数据:
u01 2017/1/21 5
u02 2017/1/23 6
u03 2017/1/22 8
u04 2017/1/20 3
u01 2017/1/23 6
u01 2017/2/21 8
u02 2017/1/23 6
u01 2017/2/22 4
建表语句
create table action(
userId string,
visitDate string,
visitCount string)
row format delimited fields terminated by "\t";
load data local inpath '/home/data/test.txt' into table action;
1、输出的日期格式不一样,需进行格式化
select
userId,
date_format(regexp_replace(visitDate,'/','-'),'yyyy-MM') mn,
visitCount
from
action; t1
2、计算每个用户的小计
select
userId,
mn,
sum(visitcount) as sum_visitcount
from
()t1
group by
userId,mn; t2
3、按照人和时间进行累加
计算累加列,开窗函数根据用户id分区,按照格式化后的日期进行排序
select
userId,
mn,
sum_visitCount,
sum(sum_visitCount) over(partition by userId order by mn)
from
()t2;
二、
1、每个店铺的UV(访客数)
步骤一、去重
//group by 去重
select
shop,
user_id
from
visit
group by shop,user_id; t1
步骤二、计数
count(*)进行计数
select
shop
count(*) uv
from
()t1
group by shop;
2、每个店铺访问次数top3的访客信息。
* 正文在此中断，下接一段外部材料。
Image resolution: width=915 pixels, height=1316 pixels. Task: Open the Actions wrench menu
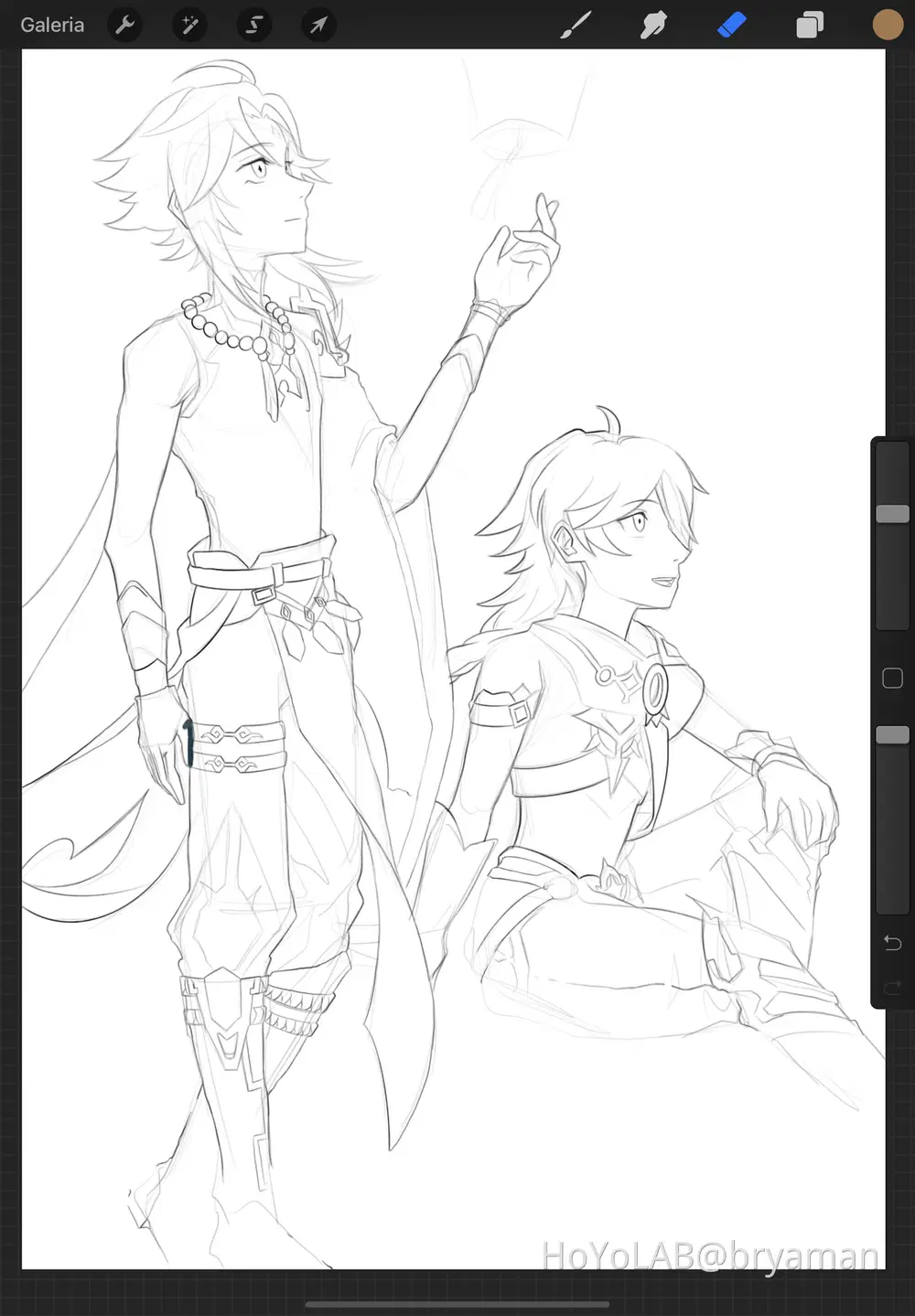[125, 25]
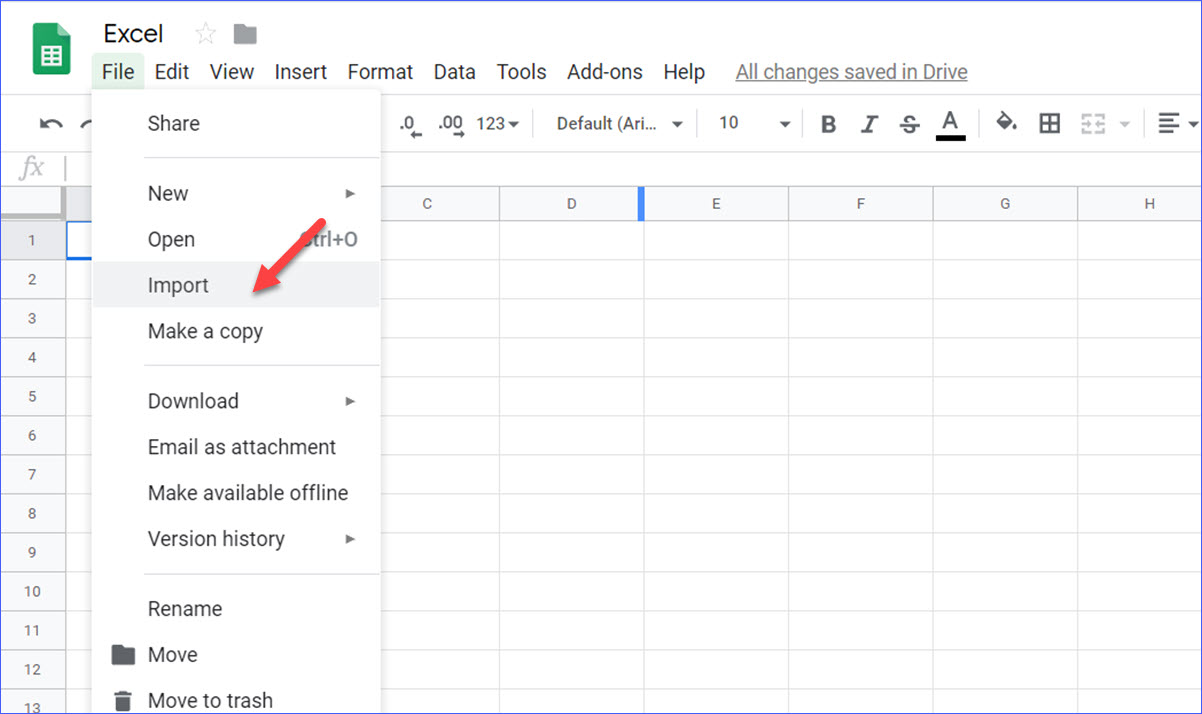Open the horizontal alignment dropdown

pyautogui.click(x=1173, y=123)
输出店铺名称、访客id、访问次数
步骤一
输出结果应该类似:
a u1 3
a u2 2
先计算每个人访问店铺的总次数
select
shop,
user_id,
count(*) ct
from
visit
group by shop,user_id; t1
步骤二、对同一店铺,对访问次数进行倒序排序 添加rank值,并取前三名
select
shop,
user_id,
ct,
row_number()over(partition by shop order by ct desc) rk
from
()t1; t2
//取前三名
select
shop,
user_id,
ct
from t2
where rk<=3;
三、
建表、导入数据,设置Hive的本地模式(运行更快)
create table user_low_carbon(user_id String,data_dt String,low_carbon int) row format delimited fields terminated by '\t';
create table plant_carbon(plant_id string,plant_name String,low_carbon int) row format delimited fields terminated by '\t';
load data local inpath "/home/data/user_low_carbon.txt" into table user_low_carbon;
load data local inpath "/home/data/plant_carbon.txt" into table plant_carbon;
set hive.exec.mode.local.auto=true; //本地模式
1、统计每个用户到2017/10/1总低碳量
日期格式需要转换,group by 去重,申领沙柳的前10,也可以转换为低碳总量的前10,保险起见limit15
select
user_id,
sum(low_carbon) sum_low_carbon
from
user_low_carbon
where
date_format(regexp_replace(data_dt,'/','-'),'yyyy-MM-dd')<='2017-10-01'
group by
user_id
order by
sum_low_carbon desc
limit 15; t1 //提前过滤能优化查询
2、取出胡杨的能量、取出沙柳的能量
select
low_carbon from plant_carbon where plant_id='p004'; t2
select
low_carbon from plant_carbon where plant_id='p002'; t3
3.每个人申领沙柳的棵树
floor取整
select
user_id,
floor((sum_low_carbon-t2.low_carbon)/t3.low_carbon) plant_count
from
t1,t2,t3; t4
4、按照申领沙柳棵树排序 将下一行数据中的plant_count放置当前行
//当前行减去下一行,lead
select
user_id,
plant_count,
lead(plant_count,1,'9999') over(order by plant_count desc)lead_plant_count
from
()t4
limit 10; t5
5、求相差的棵树
select
user_id,
plant_count,
(plant_count-lead_plant_count) less_count
from
()t5
order by
plant_count desc;